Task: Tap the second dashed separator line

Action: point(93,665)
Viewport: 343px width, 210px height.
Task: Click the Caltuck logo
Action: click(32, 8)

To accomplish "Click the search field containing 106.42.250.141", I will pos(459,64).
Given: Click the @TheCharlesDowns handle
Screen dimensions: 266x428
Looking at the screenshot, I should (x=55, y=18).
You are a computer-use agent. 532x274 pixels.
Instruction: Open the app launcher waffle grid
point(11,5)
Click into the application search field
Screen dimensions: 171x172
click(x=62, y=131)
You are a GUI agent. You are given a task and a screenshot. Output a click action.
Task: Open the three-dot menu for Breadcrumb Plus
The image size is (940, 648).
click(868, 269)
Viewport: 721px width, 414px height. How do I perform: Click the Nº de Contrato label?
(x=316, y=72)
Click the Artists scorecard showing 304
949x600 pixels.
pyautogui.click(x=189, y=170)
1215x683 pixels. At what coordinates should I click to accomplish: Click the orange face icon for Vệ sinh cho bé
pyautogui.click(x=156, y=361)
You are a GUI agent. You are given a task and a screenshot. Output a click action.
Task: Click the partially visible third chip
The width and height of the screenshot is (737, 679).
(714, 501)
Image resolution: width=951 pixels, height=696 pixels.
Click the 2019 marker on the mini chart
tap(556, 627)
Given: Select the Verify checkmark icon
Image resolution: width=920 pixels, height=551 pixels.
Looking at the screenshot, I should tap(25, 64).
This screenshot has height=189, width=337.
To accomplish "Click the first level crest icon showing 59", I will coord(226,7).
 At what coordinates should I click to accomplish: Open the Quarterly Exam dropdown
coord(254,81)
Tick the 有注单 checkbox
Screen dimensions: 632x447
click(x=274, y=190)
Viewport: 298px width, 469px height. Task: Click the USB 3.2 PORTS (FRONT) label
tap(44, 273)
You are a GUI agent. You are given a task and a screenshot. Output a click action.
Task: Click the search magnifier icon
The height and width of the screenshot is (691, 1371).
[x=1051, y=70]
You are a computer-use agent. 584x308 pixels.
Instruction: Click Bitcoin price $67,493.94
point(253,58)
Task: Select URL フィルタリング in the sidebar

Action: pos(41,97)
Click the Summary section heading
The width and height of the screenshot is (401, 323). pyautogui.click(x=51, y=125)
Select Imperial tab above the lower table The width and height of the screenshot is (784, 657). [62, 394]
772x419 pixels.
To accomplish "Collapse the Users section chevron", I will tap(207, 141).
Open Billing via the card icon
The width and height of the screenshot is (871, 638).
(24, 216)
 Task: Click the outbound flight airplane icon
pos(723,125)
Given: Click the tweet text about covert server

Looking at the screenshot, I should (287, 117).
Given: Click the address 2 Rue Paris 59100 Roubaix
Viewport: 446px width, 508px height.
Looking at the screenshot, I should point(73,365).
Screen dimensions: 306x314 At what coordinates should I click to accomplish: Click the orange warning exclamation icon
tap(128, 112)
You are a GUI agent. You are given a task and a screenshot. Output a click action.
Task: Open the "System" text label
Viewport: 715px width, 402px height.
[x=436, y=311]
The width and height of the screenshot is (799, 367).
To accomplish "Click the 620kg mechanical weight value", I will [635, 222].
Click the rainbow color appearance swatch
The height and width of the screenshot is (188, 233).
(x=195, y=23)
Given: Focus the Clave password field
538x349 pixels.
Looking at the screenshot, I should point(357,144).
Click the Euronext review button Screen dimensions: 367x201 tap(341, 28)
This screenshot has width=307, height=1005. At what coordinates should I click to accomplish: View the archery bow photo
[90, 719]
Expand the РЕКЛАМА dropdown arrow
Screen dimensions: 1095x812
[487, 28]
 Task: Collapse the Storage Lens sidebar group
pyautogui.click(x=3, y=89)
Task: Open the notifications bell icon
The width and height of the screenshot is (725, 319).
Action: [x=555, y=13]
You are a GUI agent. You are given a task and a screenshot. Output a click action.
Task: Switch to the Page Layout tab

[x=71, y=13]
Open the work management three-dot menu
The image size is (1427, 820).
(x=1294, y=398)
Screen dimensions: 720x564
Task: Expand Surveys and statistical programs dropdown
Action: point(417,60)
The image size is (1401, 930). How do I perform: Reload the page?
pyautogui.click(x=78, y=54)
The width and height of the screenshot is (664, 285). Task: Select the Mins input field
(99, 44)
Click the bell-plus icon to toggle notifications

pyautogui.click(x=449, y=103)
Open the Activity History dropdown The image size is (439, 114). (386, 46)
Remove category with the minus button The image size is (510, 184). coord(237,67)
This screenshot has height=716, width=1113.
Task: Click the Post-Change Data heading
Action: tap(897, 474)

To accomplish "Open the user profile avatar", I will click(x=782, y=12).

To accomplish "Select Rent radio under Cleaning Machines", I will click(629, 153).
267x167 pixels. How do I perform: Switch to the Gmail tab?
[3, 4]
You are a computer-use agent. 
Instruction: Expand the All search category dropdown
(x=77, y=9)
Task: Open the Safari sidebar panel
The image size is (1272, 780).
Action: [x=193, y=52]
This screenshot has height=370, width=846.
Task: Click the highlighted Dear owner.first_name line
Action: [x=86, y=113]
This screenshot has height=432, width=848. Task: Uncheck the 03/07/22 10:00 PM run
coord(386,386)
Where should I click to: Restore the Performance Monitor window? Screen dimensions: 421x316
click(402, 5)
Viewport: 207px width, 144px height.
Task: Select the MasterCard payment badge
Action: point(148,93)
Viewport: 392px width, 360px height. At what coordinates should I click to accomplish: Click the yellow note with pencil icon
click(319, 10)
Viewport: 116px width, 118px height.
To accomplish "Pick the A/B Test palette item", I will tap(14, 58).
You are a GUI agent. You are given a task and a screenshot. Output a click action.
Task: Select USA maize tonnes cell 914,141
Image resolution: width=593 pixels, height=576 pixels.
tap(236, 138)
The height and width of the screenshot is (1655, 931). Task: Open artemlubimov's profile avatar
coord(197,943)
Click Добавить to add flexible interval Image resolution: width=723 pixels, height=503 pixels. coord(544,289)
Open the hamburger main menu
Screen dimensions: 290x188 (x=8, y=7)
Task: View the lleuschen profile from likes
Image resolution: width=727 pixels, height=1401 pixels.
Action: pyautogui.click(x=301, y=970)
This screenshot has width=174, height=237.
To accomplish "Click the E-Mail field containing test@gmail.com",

Exercise: Copy out the entries from the material above, matching each one exactly.

Task answer:
Task: Tap the second dashed separator line

Action: point(93,665)
Viewport: 343px width, 210px height.
Task: Click the Caltuck logo
Action: click(32, 8)

To accomplish "Click the search field containing 106.42.250.141", I will pos(459,64).
Given: Click the @TheCharlesDowns handle
Screen dimensions: 266x428
Looking at the screenshot, I should (x=55, y=18).
You are a computer-use agent. 532x274 pixels.
Instruction: Open the app launcher waffle grid
point(11,5)
Click into the application search field
Screen dimensions: 171x172
click(x=62, y=131)
You are a GUI agent. You are given a task and a screenshot. Output a click action.
Task: Open the three-dot menu for Breadcrumb Plus
The image size is (940, 648).
click(868, 269)
Viewport: 721px width, 414px height. How do I perform: Click the Nº de Contrato label?
(x=316, y=72)
Click the Artists scorecard showing 304
949x600 pixels.
pyautogui.click(x=189, y=170)
1215x683 pixels. At what coordinates should I click to accomplish: Click the orange face icon for Vệ sinh cho bé
pyautogui.click(x=156, y=361)
You are a GUI agent. You are given a task and a screenshot. Output a click action.
Task: Click the partially visible third chip
The width and height of the screenshot is (737, 679).
(714, 501)
Image resolution: width=951 pixels, height=696 pixels.
Click the 2019 marker on the mini chart
tap(556, 627)
Given: Select the Verify checkmark icon
Image resolution: width=920 pixels, height=551 pixels.
Looking at the screenshot, I should tap(25, 64).
This screenshot has height=189, width=337.
To accomplish "Click the first level crest icon showing 59", I will coord(226,7).
 At what coordinates should I click to accomplish: Open the Quarterly Exam dropdown
coord(254,81)
Tick the 有注单 checkbox
Screen dimensions: 632x447
click(x=274, y=190)
Viewport: 298px width, 469px height. Task: Click the USB 3.2 PORTS (FRONT) label
tap(44, 273)
You are a GUI agent. You are given a task and a screenshot. Output a click action.
Task: Click the search magnifier icon
The height and width of the screenshot is (691, 1371).
[x=1051, y=70]
You are a computer-use agent. 584x308 pixels.
Instruction: Click Bitcoin price $67,493.94
point(253,58)
Task: Select URL フィルタリング in the sidebar

Action: pos(41,97)
Click the Summary section heading
The width and height of the screenshot is (401, 323). pyautogui.click(x=51, y=125)
Select Imperial tab above the lower table The width and height of the screenshot is (784, 657). [62, 394]
772x419 pixels.
To accomplish "Collapse the Users section chevron", I will tap(207, 141).
Open Billing via the card icon
The width and height of the screenshot is (871, 638).
(24, 216)
 Task: Click the outbound flight airplane icon
pos(723,125)
Given: Click the tweet text about covert server

Looking at the screenshot, I should (287, 117).
Given: Click the address 2 Rue Paris 59100 Roubaix
Viewport: 446px width, 508px height.
Looking at the screenshot, I should point(73,365).
Screen dimensions: 306x314 At what coordinates should I click to accomplish: Click the orange warning exclamation icon
tap(128, 112)
You are a GUI agent. You are given a task and a screenshot. Output a click action.
Task: Open the "System" text label
Viewport: 715px width, 402px height.
[x=436, y=311]
The width and height of the screenshot is (799, 367).
To accomplish "Click the 620kg mechanical weight value", I will [635, 222].
Click the rainbow color appearance swatch
The height and width of the screenshot is (188, 233).
(x=195, y=23)
Given: Focus the Clave password field
538x349 pixels.
Looking at the screenshot, I should point(357,144).
Click the Euronext review button Screen dimensions: 367x201 tap(341, 28)
This screenshot has width=307, height=1005. At what coordinates should I click to accomplish: View the archery bow photo
[90, 719]
Expand the РЕКЛАМА dropdown arrow
Screen dimensions: 1095x812
[487, 28]
 Task: Collapse the Storage Lens sidebar group
pyautogui.click(x=3, y=89)
Task: Open the notifications bell icon
The width and height of the screenshot is (725, 319).
Action: [x=555, y=13]
You are a GUI agent. You are given a task and a screenshot. Output a click action.
Task: Switch to the Page Layout tab

[x=71, y=13]
Open the work management three-dot menu
The image size is (1427, 820).
(x=1294, y=398)
Screen dimensions: 720x564
Task: Expand Surveys and statistical programs dropdown
Action: point(417,60)
The image size is (1401, 930). How do I perform: Reload the page?
pyautogui.click(x=78, y=54)
The width and height of the screenshot is (664, 285). Task: Select the Mins input field
(99, 44)
Click the bell-plus icon to toggle notifications

pyautogui.click(x=449, y=103)
Open the Activity History dropdown The image size is (439, 114). (386, 46)
Remove category with the minus button The image size is (510, 184). coord(237,67)
This screenshot has height=716, width=1113.
Task: Click the Post-Change Data heading
Action: tap(897, 474)

To accomplish "Open the user profile avatar", I will click(x=782, y=12).

To accomplish "Select Rent radio under Cleaning Machines", I will click(629, 153).
267x167 pixels. How do I perform: Switch to the Gmail tab?
[3, 4]
You are a computer-use agent. 
Instruction: Expand the All search category dropdown
(x=77, y=9)
Task: Open the Safari sidebar panel
The image size is (1272, 780).
Action: [x=193, y=52]
This screenshot has height=370, width=846.
Task: Click the highlighted Dear owner.first_name line
Action: [x=86, y=113]
This screenshot has height=432, width=848. Task: Uncheck the 03/07/22 10:00 PM run
coord(386,386)
Where should I click to: Restore the Performance Monitor window? Screen dimensions: 421x316
click(402, 5)
Viewport: 207px width, 144px height.
Task: Select the MasterCard payment badge
Action: point(148,93)
Viewport: 392px width, 360px height. At what coordinates should I click to accomplish: Click the yellow note with pencil icon
click(319, 10)
Viewport: 116px width, 118px height.
To accomplish "Pick the A/B Test palette item", I will tap(14, 58).
You are a GUI agent. You are given a task and a screenshot. Output a click action.
Task: Select USA maize tonnes cell 914,141
Image resolution: width=593 pixels, height=576 pixels.
tap(236, 138)
The height and width of the screenshot is (1655, 931). Task: Open artemlubimov's profile avatar
coord(197,943)
Click Добавить to add flexible interval Image resolution: width=723 pixels, height=503 pixels. coord(544,289)
Open the hamburger main menu
Screen dimensions: 290x188 (x=8, y=7)
Task: View the lleuschen profile from likes
Image resolution: width=727 pixels, height=1401 pixels.
Action: pyautogui.click(x=301, y=970)
This screenshot has width=174, height=237.
To accomplish "Click the E-Mail field containing test@gmail.com",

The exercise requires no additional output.